Parliamo di questo, dell’impatto di web e cellulari sul mondo adolescenziale, al centro anche del recente convegno con Alberto Pellai dove sono intervenuti tanti genitori, anche piuttosto preoccupati…
«C’è una storia che considero esemplare, al riguardo anche se, lei capirà, non posso essere troppo precisa nei dettagli»
Ce la racconti…
«Ragazzina di 9/10 anni, di famiglia normalissima, di queste parti, alle prese con un certo disagio fisico, perché un po’ cicciottella… I genitori capiscono che non vive bene e si rivolgono a me. Io le parlo separatamente e lei mi racconta: nessuno mi parla, mi sento esclusa, non sono bella, le mie amiche sono più belle di me, sono grassa… Già a quell’età la fisicità è importante. Passa il tempo, quattro o cinque anni, e mi richiama la madre: mi spiega che nei viaggi verso la scuola i ragazzi suoi coetanei fanno del mobbing alla figlia, la prendono in giro, la umiliano. I genitori per qualche tempo la accompagnano, arrivando così a identificare i bulli che vengono richiamati e ammoniti. E la cosa finisce lì. Solo che la madre si rifa viva qualche tempo dopo e in lacrime mi confida che, avendo visto molto strana la figlia, ha controllato il suo cellulare. E ha scoperto che c’erano immagini a sfondo pornografico, con lei protagonista. Ha capito da qui che la figlia era caduta in una rete di pedofili e che qualcuno aveva fatto leva sul suo desiderio di essere accettata nella sua fisicità, per poterla sfruttare sessualmente. Della cosa si sono fatte subito carico le assistenti sociali ed è stata segnalata alla Procura della Repubblica. La vicenda ha preso dunque le vie del penale, che io non seguo e non posso dirle come sia andata a finire. Posso dirle però che dalle foto si è capito che in due mesi circa è stata con molti uomini diversi. Raccontava che andava da un’amica in bicicletta, poi lasciava la bici, saliva sull’auto di qualcuno che se la portava a casa… E’ stato uno sfruttamento sentimentale e pornografico protratto e lei può immaginare quanto sia stato duro, per la famiglia, dover accettare l’accaduto e farne denuncia all’autorità giudiziaria. Si sa che esistono di questi siti particolari dove un’adolescente può essere catturata facendo leva sulla sua voglia di essere lusingata e apprezzata, siti dove si sprecano i “come sei bella” e i “ti vorrei incontrare”»
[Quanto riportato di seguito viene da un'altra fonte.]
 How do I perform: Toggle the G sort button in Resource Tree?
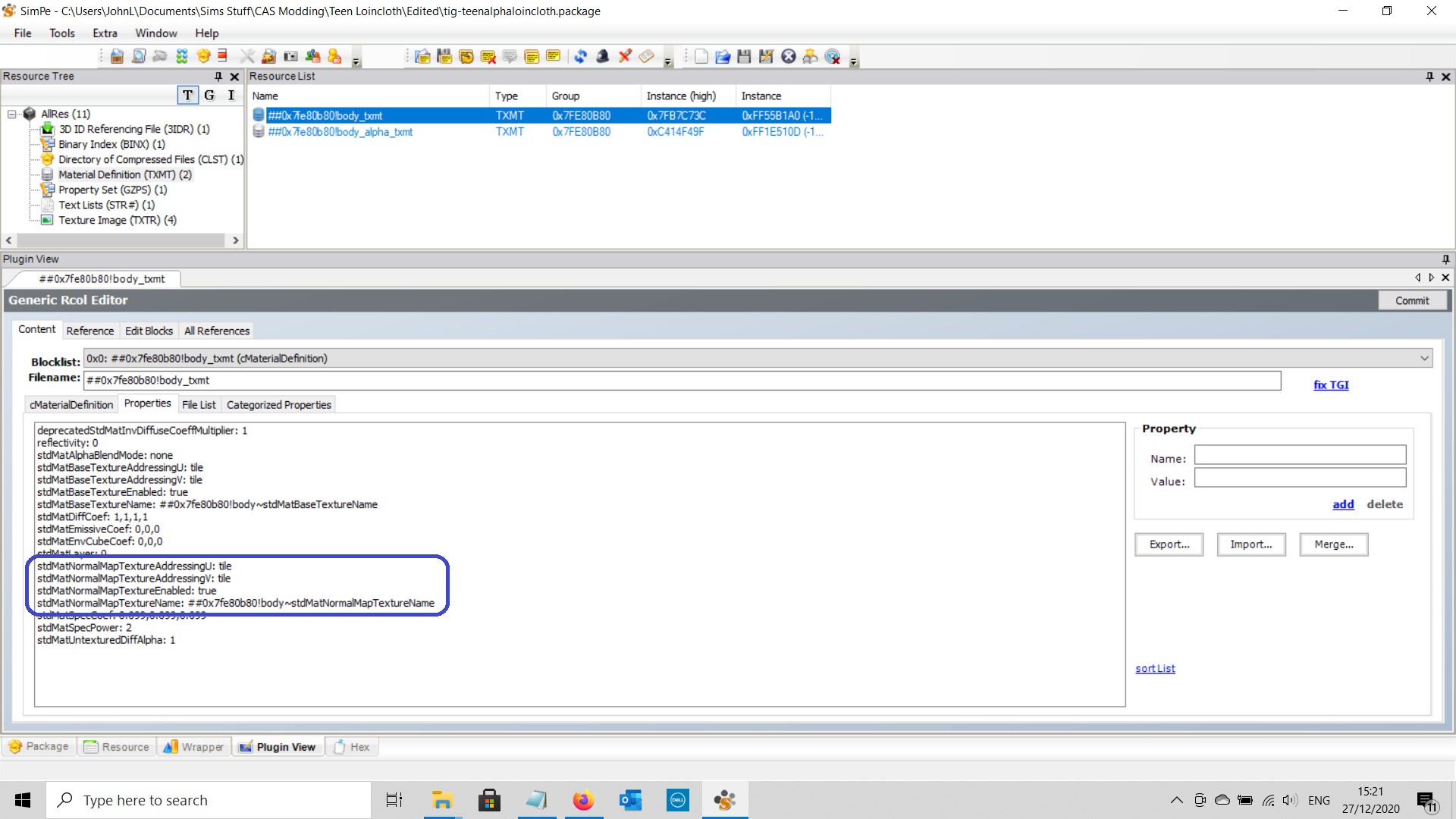tap(209, 95)
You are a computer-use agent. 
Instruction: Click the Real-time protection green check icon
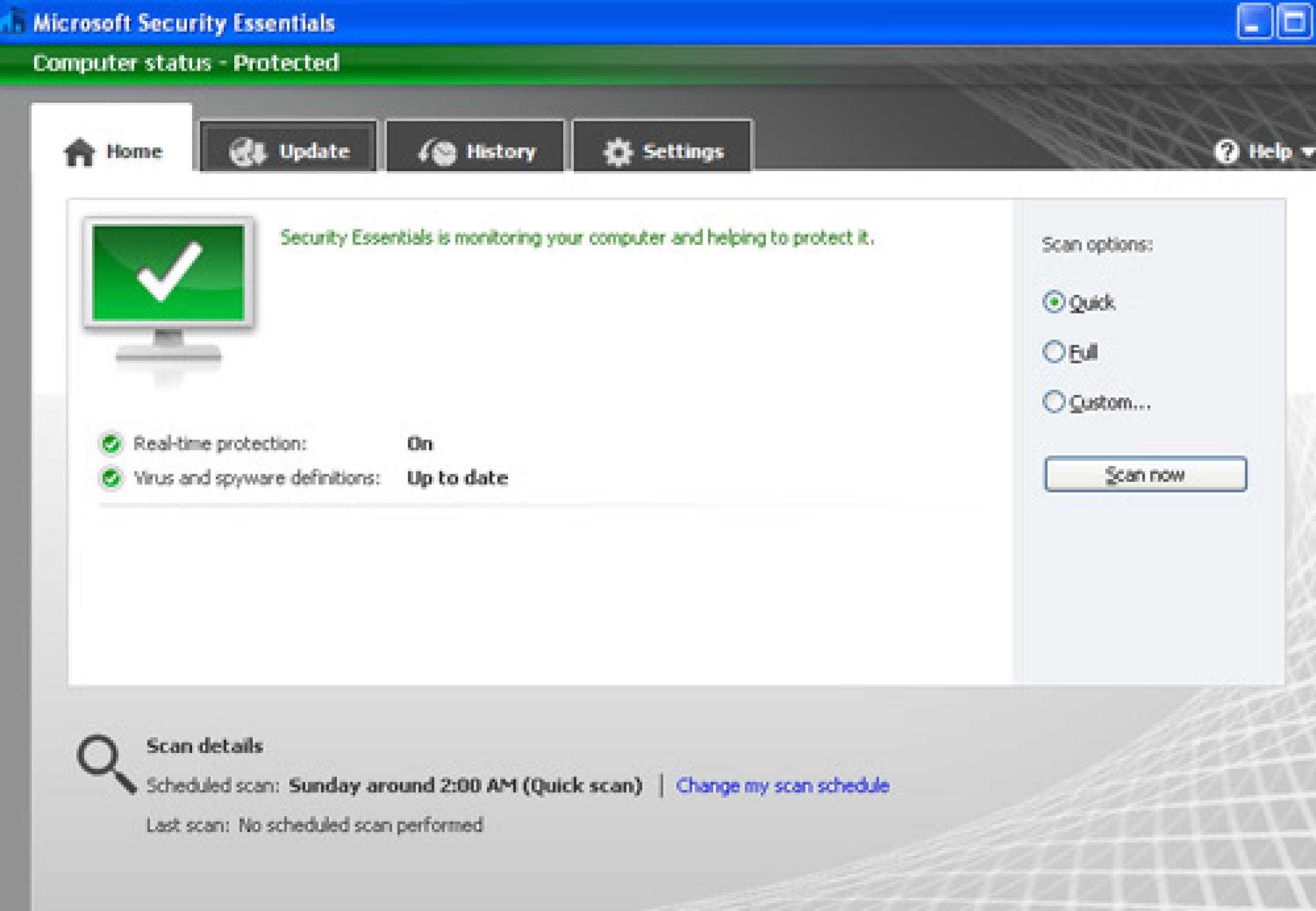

Ma che cos’è che fa la differenza rispetto alle crisi adolescenziali che accomunano ragazze e ragazzi di ieri, di oggi e di sempre?
«Credo che una volta ci fosse più attenzione da parte dei genitori ai quali non sfuggiva nulla e non esisteva il mondo occulto che ti raggiunge in camera da letto. Si è sviluppato invece questo mondo web della comunicazione silenziosa e non si esce da lì, come se gli adolescenti fossero rinserrati in un circuito chiuso. Un tempo c’era magari lo sfogo con il fratello, con la zia, comunque in un ambito familiare che ti trasmetteva la sensazione che eri protetto, che la famiglia c’era e ti voleva bene. Oggi, a fronte della liberazione dalla famiglia, non si è però conquistata autonomia e più si è chiusi in quel giro, più si ha vergogna a parlarne. Si crea una rete di sfogo, per qualsiasi problema: una bocciatura a scuola, l’atteggiamento verso il cibo, il vomitare. Ci si sfoga all’interno di quella rete, ma non è produttivo, non ne deriva alcun segnale utile, l’amica che riceve mille messaggi è quella che ti dice la stessa cosa di sé. E’ uno sfogo che si consuma nell’aria. C’è anche da dire che si è consolidata fra i ragazzi la convinzione che tutto debba essere facile, per cui non deve esistere lo star male. Si telefona all’amica perché dice delle belle cose, mentre manca il confronto con le persone che sappiano metterti di fronte alle tue responsabilità…»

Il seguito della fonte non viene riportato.